The ACT Minister for Mental Health, Shane Rattenbury, announced that the government has established a contract with the Black Dog Institute to commence LifeSpan in the state, the suicide prevention framework trial led by the organisation.
“Recently in the ACT, the number of people who have died by suicide has increased, which is why we need to do something about it as a community,” Rattenbury said.
The ACT government has invested $1,545 million to implement LifeSpan, which combines nine strategies for suicide prevention into the one community-led approach.
The framework includes improving emergency and follow-up care, using evidence-based treatment, equipping primary care to identify people in distress, improving competency of frontline workers and improving safety and reducing access to means of suicide.
It will also aim to train the community to recognise the signs and respond to suicidality, promote mental health-seeking and resilience in schools and engage the community by providing opportunities to be a part of the change in suicide prevention.
The Black Dog Institute’s Research Director for LifeSpan, Dr Fiona Shard, said: “Through our research over the past five years at the Black Dog Institute, we know that a systematic, community-led approach is the best way to reduce suicide in our country.”

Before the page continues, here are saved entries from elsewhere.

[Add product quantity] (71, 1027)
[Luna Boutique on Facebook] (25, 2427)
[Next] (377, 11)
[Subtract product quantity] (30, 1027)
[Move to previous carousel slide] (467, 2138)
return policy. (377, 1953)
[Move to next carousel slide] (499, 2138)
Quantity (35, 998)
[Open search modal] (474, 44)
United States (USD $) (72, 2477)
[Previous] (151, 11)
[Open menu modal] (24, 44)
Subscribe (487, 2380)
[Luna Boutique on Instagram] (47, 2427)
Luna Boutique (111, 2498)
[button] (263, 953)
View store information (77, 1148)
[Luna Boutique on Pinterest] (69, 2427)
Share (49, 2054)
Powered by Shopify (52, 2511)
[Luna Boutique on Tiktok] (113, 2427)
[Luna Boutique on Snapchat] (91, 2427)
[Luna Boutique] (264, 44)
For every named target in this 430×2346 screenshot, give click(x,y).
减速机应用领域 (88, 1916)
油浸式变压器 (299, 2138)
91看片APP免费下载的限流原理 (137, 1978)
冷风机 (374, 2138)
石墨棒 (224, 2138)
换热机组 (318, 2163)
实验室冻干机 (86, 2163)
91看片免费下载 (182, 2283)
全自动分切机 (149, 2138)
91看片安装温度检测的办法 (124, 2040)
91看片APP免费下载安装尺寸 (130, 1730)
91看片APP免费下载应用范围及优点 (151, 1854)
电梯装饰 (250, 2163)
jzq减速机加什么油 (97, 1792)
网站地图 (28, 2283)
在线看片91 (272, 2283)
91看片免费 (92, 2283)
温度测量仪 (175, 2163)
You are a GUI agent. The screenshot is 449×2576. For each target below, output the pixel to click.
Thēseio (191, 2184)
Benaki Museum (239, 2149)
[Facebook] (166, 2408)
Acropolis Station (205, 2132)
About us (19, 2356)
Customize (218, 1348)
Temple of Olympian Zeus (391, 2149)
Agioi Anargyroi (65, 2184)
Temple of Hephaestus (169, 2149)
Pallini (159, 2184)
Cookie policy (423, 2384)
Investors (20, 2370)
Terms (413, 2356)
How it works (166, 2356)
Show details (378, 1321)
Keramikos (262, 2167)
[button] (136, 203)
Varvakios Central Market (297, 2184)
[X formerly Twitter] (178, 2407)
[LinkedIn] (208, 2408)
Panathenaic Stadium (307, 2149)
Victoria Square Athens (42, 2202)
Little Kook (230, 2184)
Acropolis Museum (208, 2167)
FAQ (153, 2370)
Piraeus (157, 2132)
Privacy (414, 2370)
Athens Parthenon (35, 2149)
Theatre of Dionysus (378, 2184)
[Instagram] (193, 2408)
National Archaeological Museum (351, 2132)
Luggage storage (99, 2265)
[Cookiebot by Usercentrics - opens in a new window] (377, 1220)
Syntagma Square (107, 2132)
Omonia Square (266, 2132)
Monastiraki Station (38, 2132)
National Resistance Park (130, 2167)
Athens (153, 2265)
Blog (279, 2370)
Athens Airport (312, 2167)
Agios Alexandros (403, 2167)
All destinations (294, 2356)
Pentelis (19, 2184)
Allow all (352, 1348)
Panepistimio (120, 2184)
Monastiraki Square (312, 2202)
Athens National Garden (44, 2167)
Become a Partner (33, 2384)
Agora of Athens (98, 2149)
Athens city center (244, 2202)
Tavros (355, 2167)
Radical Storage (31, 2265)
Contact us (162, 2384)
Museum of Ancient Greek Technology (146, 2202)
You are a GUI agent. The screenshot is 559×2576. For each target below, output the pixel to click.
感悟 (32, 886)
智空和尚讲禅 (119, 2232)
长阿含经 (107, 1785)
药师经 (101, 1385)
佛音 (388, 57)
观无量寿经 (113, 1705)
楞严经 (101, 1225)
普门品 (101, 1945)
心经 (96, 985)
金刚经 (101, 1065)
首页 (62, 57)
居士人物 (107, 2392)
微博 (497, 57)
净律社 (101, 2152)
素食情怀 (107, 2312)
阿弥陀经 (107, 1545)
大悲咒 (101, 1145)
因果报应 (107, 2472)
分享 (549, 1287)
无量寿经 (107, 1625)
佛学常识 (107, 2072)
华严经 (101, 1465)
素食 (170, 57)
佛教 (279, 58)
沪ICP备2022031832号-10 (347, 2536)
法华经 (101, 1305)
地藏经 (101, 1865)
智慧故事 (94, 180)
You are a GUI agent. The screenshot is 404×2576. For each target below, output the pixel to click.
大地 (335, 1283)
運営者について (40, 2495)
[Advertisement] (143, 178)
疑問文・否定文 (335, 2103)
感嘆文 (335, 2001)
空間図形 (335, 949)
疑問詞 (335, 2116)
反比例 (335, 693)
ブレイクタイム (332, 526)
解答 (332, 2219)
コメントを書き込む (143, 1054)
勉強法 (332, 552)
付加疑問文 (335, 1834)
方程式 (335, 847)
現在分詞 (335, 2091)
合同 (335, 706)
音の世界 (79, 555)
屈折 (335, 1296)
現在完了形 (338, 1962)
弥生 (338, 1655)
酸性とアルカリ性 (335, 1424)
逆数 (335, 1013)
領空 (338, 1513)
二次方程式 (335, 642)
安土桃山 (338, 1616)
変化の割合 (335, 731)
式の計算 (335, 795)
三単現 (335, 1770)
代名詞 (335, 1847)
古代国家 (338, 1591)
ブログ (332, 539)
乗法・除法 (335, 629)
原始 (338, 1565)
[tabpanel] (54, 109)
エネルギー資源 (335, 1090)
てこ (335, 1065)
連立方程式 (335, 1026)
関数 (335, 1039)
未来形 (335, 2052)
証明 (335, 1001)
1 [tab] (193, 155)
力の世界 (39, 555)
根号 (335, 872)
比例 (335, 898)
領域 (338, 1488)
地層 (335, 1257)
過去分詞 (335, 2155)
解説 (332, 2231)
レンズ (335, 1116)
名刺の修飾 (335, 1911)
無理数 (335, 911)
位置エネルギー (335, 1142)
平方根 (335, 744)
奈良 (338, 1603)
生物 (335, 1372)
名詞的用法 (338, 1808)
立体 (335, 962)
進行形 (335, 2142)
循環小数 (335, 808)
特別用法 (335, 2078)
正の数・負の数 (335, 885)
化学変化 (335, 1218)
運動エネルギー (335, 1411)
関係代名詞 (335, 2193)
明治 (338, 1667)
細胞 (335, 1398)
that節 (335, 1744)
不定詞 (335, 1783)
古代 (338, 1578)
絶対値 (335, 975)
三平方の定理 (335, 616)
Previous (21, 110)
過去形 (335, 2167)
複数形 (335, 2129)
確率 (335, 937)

LifeSpan is already being implemented across four research sites in NSW, due to funding from the Paul Ramsay Foundation.
In partnership with these sites, the Black Dog Institute has used the most recent evidence-based strategies and interventions for reducing suicide. It is now in a position to draw on these implementations and evaluation learnings to support the ACT LifeSpan trial.
“This is a great example of a partnership between government, non-government sectors and community working together towards a common goal: suicide prevention,” Shard said.